[51]. These words were used to me by Mr. Secretary Cook, at the moment, in Paris. But the truth was, our generals and diplomatists then on the spot knew but little and cared less about the fine arts or belles lettres.


The farce played off between the French king and the allies was considered supremely ridiculous. The Cossacks bivouacked in the square of the Carousel before his majesty’s windows; and soldiers dried their shirts and trowsers on the iron railings of the palace. This was a nuisance; and for the purpose of abating it, three pieces of ordnance duly loaded, with a gunner and ready-lighted match, were stationed day and night upon the quay, and pointed directly at his majesty’s drawing-room; so that one salvo would have despatched the Most Christian King and all his august family to the genuine Champs Elysées. This was carrying the jest rather too far, and every rational man in Paris was shaking his sides at so shallow a manœuvre, when a new object of derision appeared in shape of a letter purporting to be written by King Louis the XVIIIth, expressing his wish that he was young and active enough (who could doubt his wish to grow young again?) to put himself at the head of his own army, attack his puissant allies, and cut them all to pieces for their duplicity to his loving and beloved subjects.

A copy of this alleged letter was given me by a colonel of the national guards, who said that it was circulated by the highest authority. I still retain it.

Lettre du Roi au Prince Talleyrand.

“Du 22 Juillet, 1815.

“La conduite des armées alliées réduira bientôt mon peuple à s’armer contre elles, comme on a fait en Espagne.
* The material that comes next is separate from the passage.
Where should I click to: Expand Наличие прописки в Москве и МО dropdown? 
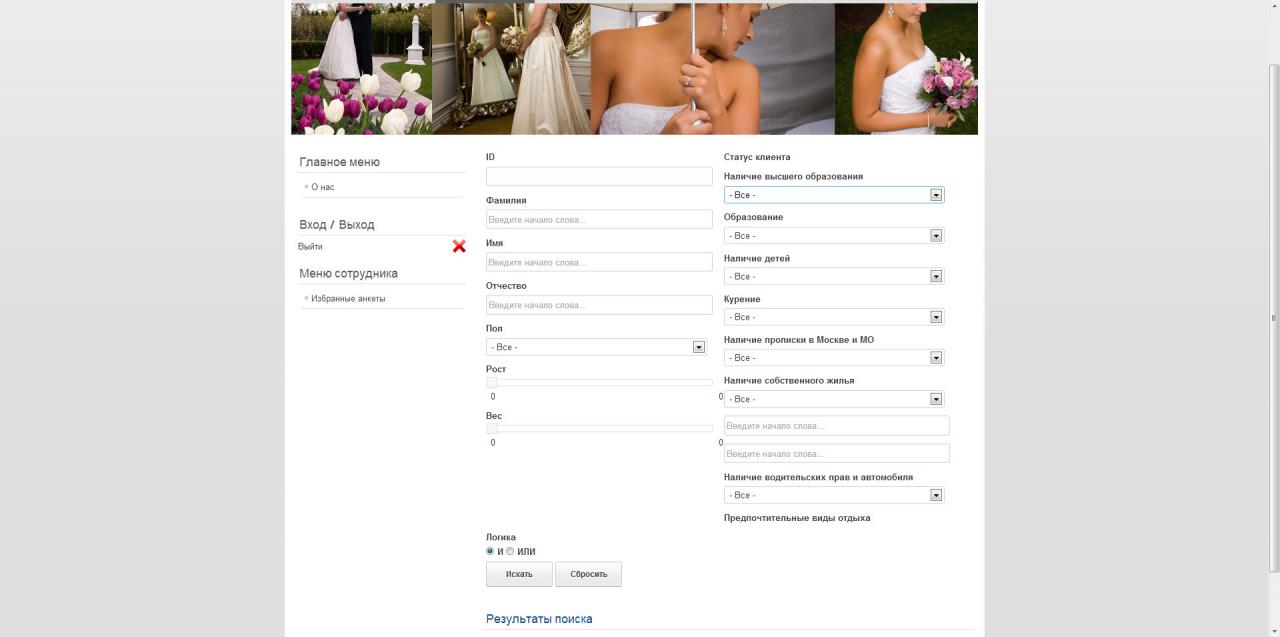point(833,358)
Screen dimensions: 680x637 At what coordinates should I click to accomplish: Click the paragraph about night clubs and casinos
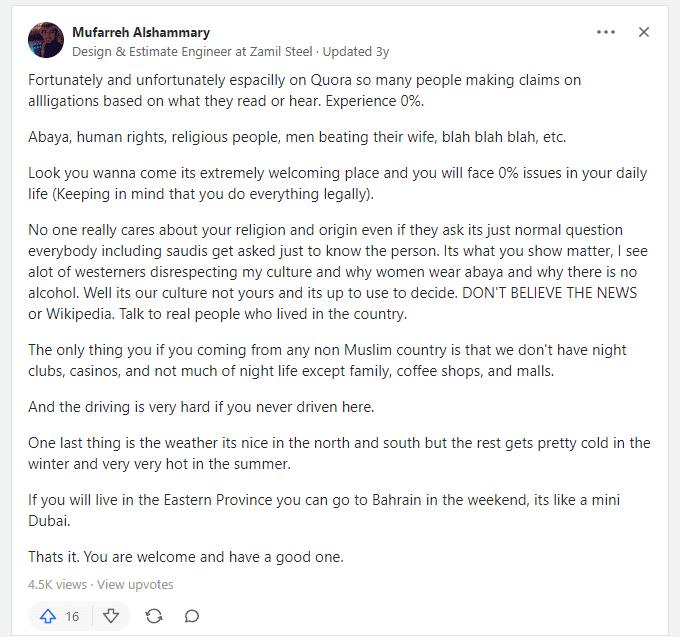(327, 360)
“Plus jeune, je me mettrais à sa tête:—mais, si l’âge et mes infirmités m’en empêchent, je ne veux pas, au moins, paroître conniver à des mesures dont je gémis! je suis résolu, si je ne puis les adoucir, à demander asile au roi d’Espagne.

“Que ceux qui, même après la capture de l’homme à qui ils ont déclaré la guerre, continuent à traiter mon peuple en ennemi, et doivent par conséquent me regarder comme tel, attentent s’ils le veulent à ma liberté! ils en sont les maîtres! j’aime mieux vivre dans ma prison que de rester ici, témoin passif des pleurs de mes enfans.”
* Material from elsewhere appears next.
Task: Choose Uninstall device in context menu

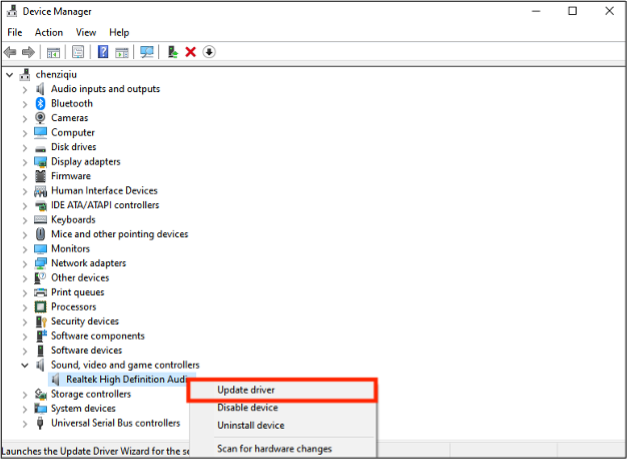Action: [x=250, y=426]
But,—to close the scene of his majesty’s gallantry, and anxiety to preserve the capitulation entire. After he had permitted the plunder of the Louvre, a report was circulated that Blucher had determined to send all considerations of the treaty to the d—, and with his soldiers to blow up the Pont de Jena, as the existence of a bridge so named was an insult to the victorious Prussians! This was, it must be admitted, sufficiently in character with Blucher: but some people were so fastidious as to assert that it was in fact only a clap-trap on behalf of his Most Christian Majesty; and true it was, that next day copies of a very dignified and gallant letter from Louis XVIII. were circulated extensively throughout Paris. The purport of this royal epistle was not remonstrance: that would have been merely considered as matter of course: it demanded, that Marshal Blucher should inform his majesty of the precise moment the bridge was to be so blown up, as his majesty (having no power of resistance) was determined to go in person—stand upon the bridge at the time of the explosion, and mount into the air amidst the stones and mortar of this beautiful piece of architecture! No doubt it would have been a sublime termination of so sine cura a reign; and would have done more to immortalise the Bourbon dynasty than any thing they seem at present likely to accomplish!